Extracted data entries

——————

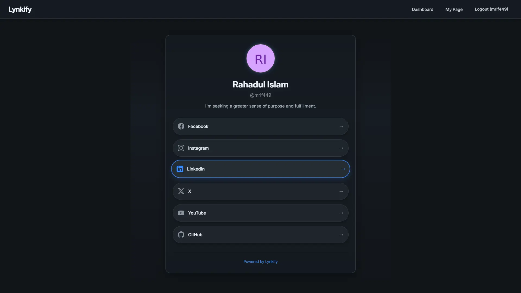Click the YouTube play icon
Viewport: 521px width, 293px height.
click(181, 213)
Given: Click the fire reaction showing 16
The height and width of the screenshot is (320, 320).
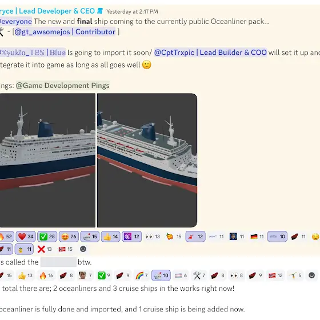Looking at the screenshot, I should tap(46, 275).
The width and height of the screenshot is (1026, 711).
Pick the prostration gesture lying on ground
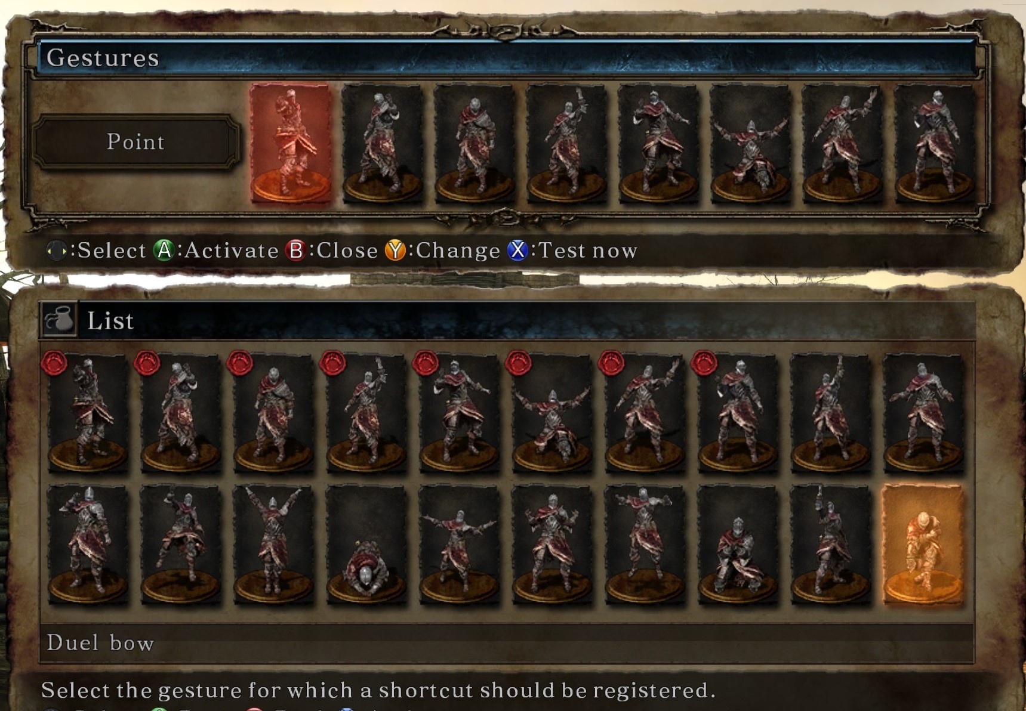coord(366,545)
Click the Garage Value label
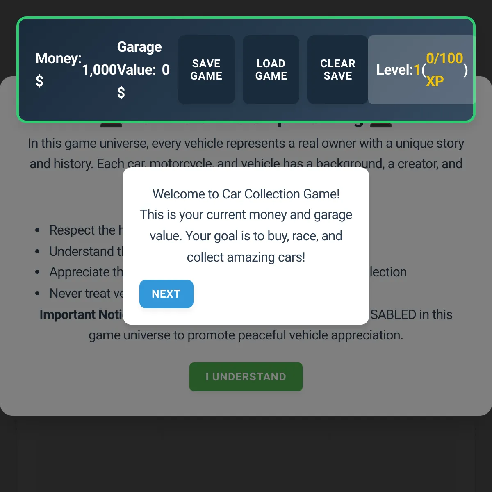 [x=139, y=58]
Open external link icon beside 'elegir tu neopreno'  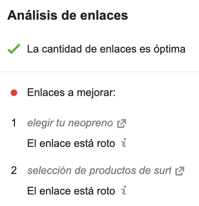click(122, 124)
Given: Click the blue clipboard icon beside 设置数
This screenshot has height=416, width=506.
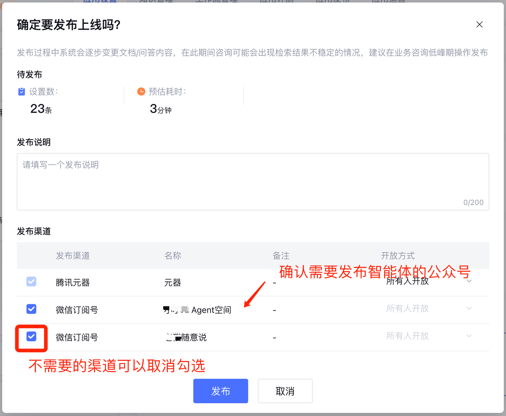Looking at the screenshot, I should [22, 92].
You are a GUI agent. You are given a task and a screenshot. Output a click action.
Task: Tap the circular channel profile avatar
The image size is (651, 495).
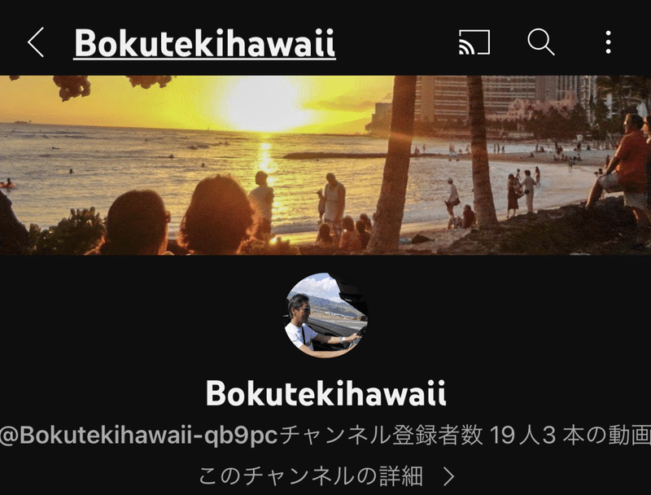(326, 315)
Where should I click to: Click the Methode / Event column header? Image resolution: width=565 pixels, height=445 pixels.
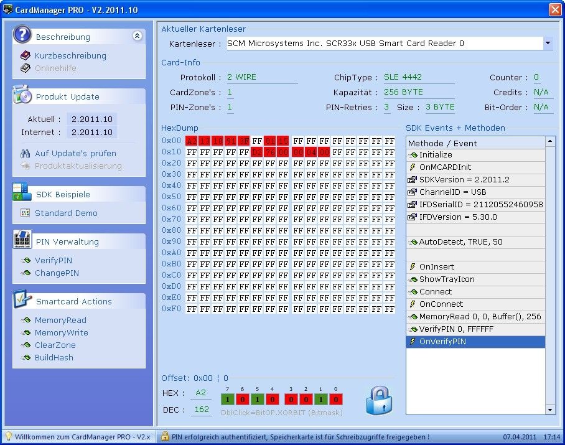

——————

About this exercise :: The reply needs to repeat exactly the line containing "Task: Tap the circular channel profile avatar" and each line after it, through the final line of the entries above, and to skip the pictures.

Solution ::
Task: Tap the circular channel profile avatar
The image size is (651, 495).
(326, 315)
Where should I click to: Click the Methode / Event column header? Image resolution: width=565 pixels, height=445 pixels.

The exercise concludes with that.